CMMC Practice Mapping
NIST 800-53 Controls
Assessment Objectives
- a plan of action and milestones for the system is developed to document the planned remediation actions for correcting weaknesses or deficiencies noted during security assessments.
- a plan of action and milestones for the system is developed to reduce or eliminate known system vulnerabilities.
- the existing plan of action and milestones is updated based on the findings from security assessments.
- the existing plan of action and milestones is updated based on the findings from continuous monitoring activities.
- the existing plan of action and milestones is updated based on the findings from audits or reviews.
Practitioner Notes
A Plan of Action and Milestones (POA&M) is your to-do list for security gaps. When an assessment finds something that is not right, you document it here along with what you are going to do about it and when you will have it done.

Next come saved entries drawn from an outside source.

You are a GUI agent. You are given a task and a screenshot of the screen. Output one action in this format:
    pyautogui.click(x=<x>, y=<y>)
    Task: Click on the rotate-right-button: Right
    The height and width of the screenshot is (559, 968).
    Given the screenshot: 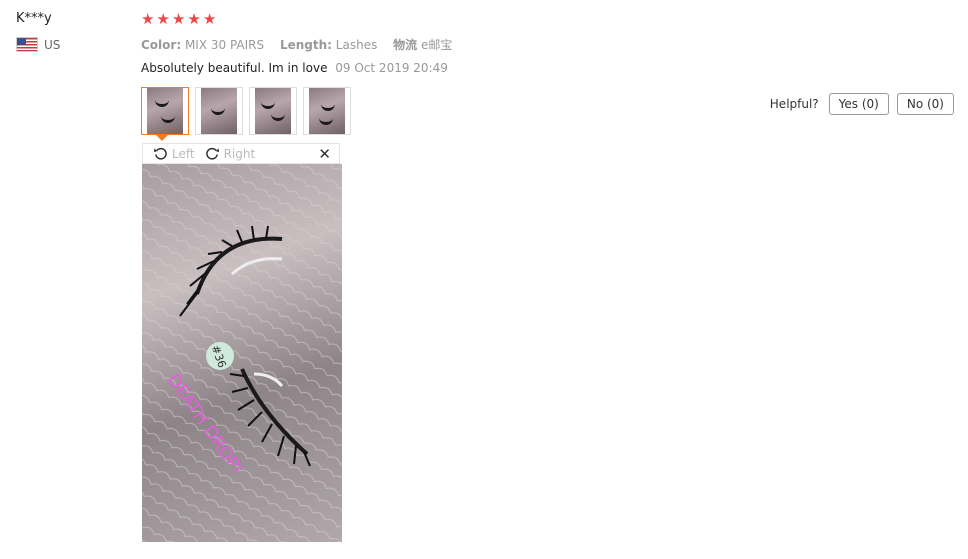 What is the action you would take?
    pyautogui.click(x=230, y=154)
    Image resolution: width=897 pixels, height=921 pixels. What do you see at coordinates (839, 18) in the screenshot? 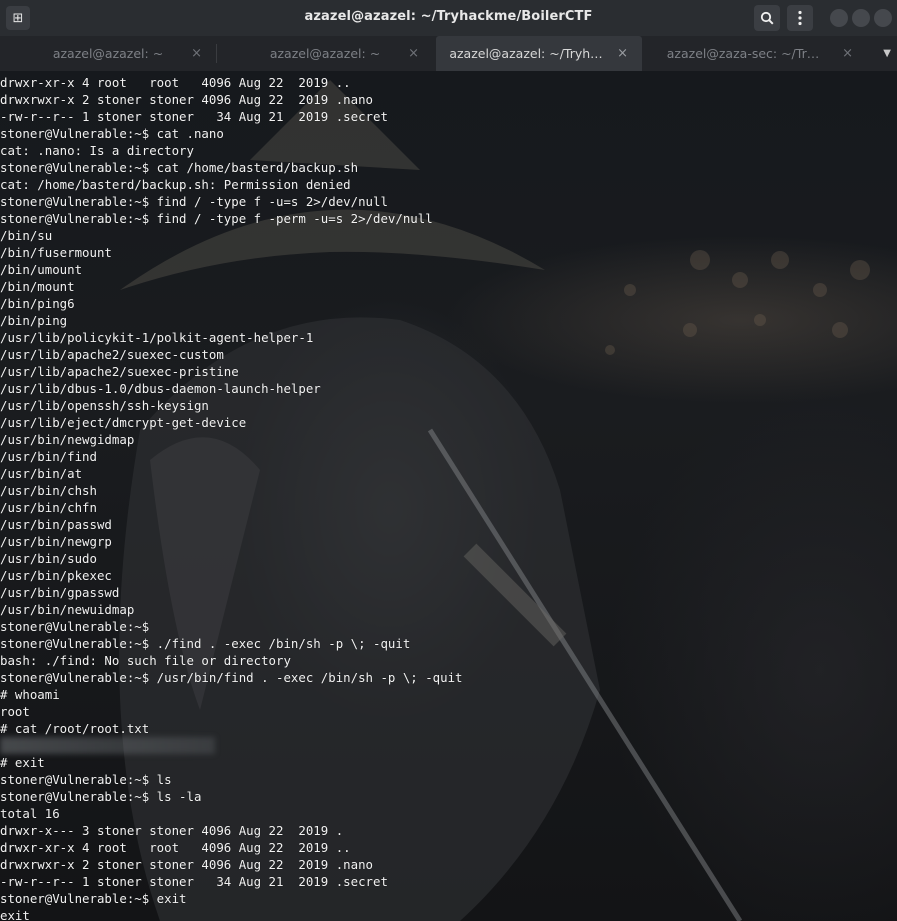
I see `minimize-button` at bounding box center [839, 18].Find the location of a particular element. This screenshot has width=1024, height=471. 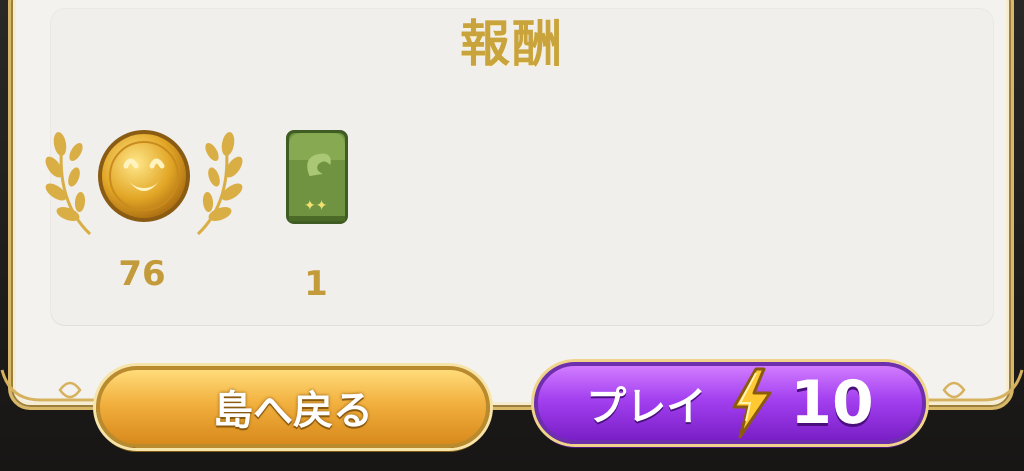

lightning-bolt-icon is located at coordinates (752, 403).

Example 1: Your Nessus scan found that SMBv1 is still enabled on three file servers. Your POA&M entry would say: "Disable SMBv1 on SRV-FILE01, SRV-FILE02, SRV-FILE03 via GPO (Computer Configuration > Administrative Templates > Network > Lanman Server > SMB Minimum version). Responsible: IT Admin. Due: 30 days. Milestone: GPO tested in dev by day 14."
Example 2: Your assessment found that endpoint detection logs are not being forwarded to a central location. The POA&M entry: "Configure Microsoft Defender for Endpoint to stream alerts to the SIEM via the Settings > APIs > SIEM connector in the M365 Defender portal. Responsible: Security team. Due: 45 days."
Keep this document alive. Review it monthly, update completion percentages, and close items as they are resolved. Your assessor will want to see this.